It had been raining in Ridgecrest and this clearly was  a freak event.  The standard greeting in Rigercrest between the notably fat folks seems to be ‘hot enough for you’, and not without reason, I think it’s been over 100C every day I’ve been here.  However for the afternoon I decided I would give blowing up the sodium a go.  Now I have lots of sodium, and the scale and geometry is different.  Eventually I decided the way to do it was to get a stick over a reasonable sized vat, which meant that I could lift up the sodium from a distance, have it swing over the vat, then be lowered in.  Sodium is significantly less dense than water, and so would need to be weighted.  The sticks were typically about 10g, so eventually I wrapped up about 4 sticks in aluminium foil, attached weights to them and lowered them in to the vat from a distance.

Initially the reaction seemed really quite slow, to the point where I was wondering how this was going to pan out.  Indeed it took over 10 seconds before the first ‘explosion’ (compared to about 1second for the potassium experiment).  I, for my part am mostly certain this is related to the metal boiling.  However, when it really blew up (and did so quite convincingly) it really made a mess of the container.  Again, the hydrogen burning wasn’t really even a relevant factor, it’s just the adiabatic expansion of the gas released by the reaction.  In this case 40g gives about 40L of gas.  Thats a lot of gas to release in a 5L container!  On inspecting the aftermath it became clear that large chunks of sodium had been thrown clear of the reaction, not just unreacted, but unmelted!  This for me was a stunning observation!  It shows that whatever the reaction that takes place, the rate that heat is generated at the surface is MUCH higher than the rate the heat can be conducted away from the surface.  Sodium is an absolute bitch for making a mess!  Small amounts of sodium had been sprayed all over the tripod, and stripped the paint.  They had then picked up water to make conc. NaOH, draincleaner which will first turn you skin into soap, before chemically burning you.  The stuff was everywhere!  Cleaned up as best I could (again I was on the inaccessible dirt road to nowhere in my little ravine).  Headed back to LA.  Stopped off to see Lisa n Howard n pick up a shower, which I more than needed.  Initially i wanted to get up onto mnt Wilson early, for sunset, but got chatting to Lisa and that never happened.  It was full dark before I set out on the nightmare trek across LA by dark.  It didnt help that I managed to set the GPS wrong, and ended up on the long drive through the horrific twistiy winding roads of the Wilson range (rt 2).  There had been rain here too, and while the road was all but deserted, top speed was about 40 mph and ‘tire killing rocks’ materialized out of the gloom on a regular basis.  Driving that 20 miles was an incredibly intense experience, ultimately driven by ‘do u want it or not’.  I did, I wanted to get up on mnt wilson and do something on light pollution and LA.  I got there about midnight, and got my piccies!
──────────────────────────────
Continue the account of the sodium experiment and the night drive up Mount Wilson, picking up after its last sentence.

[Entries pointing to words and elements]
──────────────────────────────
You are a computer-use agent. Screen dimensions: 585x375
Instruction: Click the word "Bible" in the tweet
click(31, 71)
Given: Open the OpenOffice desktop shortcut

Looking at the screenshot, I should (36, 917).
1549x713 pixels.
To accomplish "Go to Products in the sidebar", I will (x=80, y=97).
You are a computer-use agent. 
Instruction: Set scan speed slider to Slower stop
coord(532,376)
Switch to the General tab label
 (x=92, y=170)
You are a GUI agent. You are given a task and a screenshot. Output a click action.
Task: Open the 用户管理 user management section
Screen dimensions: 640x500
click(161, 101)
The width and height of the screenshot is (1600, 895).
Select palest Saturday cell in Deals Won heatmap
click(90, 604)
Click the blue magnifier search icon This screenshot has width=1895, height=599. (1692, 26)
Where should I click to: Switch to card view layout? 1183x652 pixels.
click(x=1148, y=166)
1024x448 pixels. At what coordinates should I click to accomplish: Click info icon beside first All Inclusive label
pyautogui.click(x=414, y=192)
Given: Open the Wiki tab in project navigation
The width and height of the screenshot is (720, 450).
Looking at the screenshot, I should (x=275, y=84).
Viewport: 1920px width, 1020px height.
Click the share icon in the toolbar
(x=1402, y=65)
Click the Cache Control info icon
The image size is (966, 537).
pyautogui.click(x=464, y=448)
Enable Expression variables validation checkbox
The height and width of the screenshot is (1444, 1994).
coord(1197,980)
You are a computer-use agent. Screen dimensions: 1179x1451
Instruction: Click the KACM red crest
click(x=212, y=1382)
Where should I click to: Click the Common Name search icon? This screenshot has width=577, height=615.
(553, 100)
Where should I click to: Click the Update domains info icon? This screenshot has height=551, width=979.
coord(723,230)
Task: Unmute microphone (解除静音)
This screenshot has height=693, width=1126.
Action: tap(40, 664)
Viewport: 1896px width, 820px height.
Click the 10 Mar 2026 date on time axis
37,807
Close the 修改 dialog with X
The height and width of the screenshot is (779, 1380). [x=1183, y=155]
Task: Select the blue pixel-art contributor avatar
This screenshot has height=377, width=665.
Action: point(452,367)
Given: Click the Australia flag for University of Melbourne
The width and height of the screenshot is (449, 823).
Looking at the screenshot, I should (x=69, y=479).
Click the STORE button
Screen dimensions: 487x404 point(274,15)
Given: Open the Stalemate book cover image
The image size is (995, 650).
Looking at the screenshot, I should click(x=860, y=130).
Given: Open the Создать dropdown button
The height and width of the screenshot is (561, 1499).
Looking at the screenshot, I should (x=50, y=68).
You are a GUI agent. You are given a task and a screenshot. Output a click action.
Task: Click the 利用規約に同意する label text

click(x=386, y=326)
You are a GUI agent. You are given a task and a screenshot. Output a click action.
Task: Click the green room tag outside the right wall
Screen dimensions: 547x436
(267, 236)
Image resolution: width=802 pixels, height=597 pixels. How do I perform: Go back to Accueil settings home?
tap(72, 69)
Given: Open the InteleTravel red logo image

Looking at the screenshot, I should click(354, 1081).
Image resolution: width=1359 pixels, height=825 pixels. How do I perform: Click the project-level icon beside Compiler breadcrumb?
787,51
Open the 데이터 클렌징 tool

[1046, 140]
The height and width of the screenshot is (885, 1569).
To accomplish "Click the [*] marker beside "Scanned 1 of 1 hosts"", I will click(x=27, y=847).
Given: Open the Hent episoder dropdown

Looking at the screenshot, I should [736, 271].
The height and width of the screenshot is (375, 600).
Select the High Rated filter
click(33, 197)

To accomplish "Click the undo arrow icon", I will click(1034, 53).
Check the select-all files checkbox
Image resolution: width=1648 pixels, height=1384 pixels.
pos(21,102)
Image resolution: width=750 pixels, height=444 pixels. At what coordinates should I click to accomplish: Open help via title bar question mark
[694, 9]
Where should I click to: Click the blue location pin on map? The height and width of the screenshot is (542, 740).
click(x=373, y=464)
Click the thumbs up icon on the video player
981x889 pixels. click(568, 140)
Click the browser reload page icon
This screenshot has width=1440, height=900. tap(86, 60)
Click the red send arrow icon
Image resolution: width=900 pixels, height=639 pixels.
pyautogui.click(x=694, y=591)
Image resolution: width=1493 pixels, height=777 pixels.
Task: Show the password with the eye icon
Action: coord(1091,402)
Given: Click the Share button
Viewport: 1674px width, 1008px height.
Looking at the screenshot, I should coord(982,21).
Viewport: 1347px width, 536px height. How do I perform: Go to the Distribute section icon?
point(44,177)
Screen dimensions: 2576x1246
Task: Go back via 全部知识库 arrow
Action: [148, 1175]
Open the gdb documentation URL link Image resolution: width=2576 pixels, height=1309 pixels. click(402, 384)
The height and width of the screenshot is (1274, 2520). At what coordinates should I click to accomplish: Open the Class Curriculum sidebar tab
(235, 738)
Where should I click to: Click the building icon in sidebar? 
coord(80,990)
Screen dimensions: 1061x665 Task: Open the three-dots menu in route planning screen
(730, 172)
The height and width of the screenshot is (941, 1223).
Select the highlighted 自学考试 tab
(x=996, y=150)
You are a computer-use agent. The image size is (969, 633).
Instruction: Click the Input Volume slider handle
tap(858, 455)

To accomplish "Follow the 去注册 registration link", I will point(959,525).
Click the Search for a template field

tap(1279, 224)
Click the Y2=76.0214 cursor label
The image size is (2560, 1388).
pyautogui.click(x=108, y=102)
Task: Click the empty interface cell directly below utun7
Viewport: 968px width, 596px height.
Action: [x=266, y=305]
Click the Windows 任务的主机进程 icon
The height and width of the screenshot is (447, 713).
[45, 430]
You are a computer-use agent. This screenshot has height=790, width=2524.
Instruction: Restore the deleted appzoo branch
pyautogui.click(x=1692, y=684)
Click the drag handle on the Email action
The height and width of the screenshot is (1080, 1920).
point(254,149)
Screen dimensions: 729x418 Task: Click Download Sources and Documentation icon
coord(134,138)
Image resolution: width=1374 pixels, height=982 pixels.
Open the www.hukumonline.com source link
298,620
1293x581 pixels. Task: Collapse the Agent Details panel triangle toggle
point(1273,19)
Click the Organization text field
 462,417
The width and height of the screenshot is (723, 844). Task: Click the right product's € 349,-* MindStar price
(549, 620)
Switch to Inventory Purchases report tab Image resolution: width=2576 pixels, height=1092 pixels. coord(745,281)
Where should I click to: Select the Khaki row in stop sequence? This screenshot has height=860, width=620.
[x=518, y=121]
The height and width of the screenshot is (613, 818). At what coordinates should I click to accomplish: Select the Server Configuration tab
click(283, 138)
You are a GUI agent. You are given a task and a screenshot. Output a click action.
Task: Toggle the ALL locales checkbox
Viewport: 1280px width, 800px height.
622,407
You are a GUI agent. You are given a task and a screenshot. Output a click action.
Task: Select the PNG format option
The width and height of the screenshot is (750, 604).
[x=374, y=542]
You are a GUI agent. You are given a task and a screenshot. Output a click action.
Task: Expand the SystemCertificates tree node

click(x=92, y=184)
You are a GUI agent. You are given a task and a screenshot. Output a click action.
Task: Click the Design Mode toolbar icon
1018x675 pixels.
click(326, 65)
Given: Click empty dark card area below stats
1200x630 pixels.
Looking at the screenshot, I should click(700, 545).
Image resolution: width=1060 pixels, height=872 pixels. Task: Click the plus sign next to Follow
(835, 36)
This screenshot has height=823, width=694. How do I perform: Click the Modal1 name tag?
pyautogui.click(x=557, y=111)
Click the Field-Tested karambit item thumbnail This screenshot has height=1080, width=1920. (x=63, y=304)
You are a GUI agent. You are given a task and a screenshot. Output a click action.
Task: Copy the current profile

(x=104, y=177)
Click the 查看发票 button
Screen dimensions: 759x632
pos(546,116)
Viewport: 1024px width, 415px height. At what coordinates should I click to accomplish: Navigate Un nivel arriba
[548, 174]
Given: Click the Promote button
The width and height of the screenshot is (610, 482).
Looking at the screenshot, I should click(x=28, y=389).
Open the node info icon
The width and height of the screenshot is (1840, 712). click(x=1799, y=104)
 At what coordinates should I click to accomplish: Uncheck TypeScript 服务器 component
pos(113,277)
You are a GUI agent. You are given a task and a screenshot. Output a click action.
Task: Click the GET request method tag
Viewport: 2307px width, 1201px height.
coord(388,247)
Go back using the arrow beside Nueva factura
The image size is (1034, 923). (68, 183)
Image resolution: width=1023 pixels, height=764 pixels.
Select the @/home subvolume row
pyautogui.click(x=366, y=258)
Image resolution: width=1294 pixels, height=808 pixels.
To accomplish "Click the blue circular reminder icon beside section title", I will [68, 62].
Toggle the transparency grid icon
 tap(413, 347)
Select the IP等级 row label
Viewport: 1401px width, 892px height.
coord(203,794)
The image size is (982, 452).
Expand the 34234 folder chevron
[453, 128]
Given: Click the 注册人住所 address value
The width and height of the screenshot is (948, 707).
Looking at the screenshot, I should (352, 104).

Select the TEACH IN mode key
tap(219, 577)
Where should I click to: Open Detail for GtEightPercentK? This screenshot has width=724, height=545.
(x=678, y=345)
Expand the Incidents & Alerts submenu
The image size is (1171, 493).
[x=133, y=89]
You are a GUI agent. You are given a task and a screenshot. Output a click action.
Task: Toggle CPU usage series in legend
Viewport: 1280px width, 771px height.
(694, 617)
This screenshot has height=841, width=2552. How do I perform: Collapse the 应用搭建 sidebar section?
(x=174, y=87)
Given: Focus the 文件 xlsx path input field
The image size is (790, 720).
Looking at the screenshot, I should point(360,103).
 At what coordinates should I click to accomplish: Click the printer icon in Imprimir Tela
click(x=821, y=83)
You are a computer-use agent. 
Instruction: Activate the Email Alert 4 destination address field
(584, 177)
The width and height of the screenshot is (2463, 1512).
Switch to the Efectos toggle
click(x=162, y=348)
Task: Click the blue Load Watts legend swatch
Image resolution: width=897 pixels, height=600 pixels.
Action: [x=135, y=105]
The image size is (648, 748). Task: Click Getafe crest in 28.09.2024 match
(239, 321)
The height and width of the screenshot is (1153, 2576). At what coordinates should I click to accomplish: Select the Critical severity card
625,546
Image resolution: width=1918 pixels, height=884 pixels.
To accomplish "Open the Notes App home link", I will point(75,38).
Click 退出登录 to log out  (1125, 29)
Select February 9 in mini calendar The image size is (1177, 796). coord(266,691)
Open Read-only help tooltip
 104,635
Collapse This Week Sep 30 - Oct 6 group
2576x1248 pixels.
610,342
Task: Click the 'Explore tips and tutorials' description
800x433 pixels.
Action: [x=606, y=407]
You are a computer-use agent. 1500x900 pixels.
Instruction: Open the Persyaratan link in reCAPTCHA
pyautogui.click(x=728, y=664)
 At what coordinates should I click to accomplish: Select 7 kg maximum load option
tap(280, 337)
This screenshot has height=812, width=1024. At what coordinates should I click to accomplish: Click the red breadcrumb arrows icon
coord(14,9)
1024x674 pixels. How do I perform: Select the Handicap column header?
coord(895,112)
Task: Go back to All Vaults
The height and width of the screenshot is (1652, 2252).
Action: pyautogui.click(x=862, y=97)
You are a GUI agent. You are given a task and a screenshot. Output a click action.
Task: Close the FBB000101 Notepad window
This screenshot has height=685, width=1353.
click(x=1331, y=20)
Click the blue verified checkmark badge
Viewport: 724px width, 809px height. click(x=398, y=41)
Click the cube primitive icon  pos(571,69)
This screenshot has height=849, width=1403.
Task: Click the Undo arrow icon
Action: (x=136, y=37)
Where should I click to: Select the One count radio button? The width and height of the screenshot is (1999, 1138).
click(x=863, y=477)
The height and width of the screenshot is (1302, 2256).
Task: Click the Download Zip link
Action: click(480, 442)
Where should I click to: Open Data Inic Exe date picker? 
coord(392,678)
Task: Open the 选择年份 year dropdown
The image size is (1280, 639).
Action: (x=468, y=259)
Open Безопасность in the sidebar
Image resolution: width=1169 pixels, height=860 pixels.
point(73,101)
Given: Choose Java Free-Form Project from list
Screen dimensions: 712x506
──────────────────────────────
**Result for this task**
Thursday n Friday (29th) July, Lotta Processing, Lotta Piccies!

July 30, 2011

The night of wednesday and thursday morning was when it all came together.  This is when I was sizing up what the kit I had could do, gather the knowledge to actually do stuff.  The problem comes is it almost worked too well, to the point where I was drowning  in data.  I have two laptops capable of timelapse, one camera capaable of whole sky timelapse, videocams n webcams capable of going on the back end of the scope as well DSLR that can mount up on the scope.  Sure it’s great having those options, but it’s almost too many options.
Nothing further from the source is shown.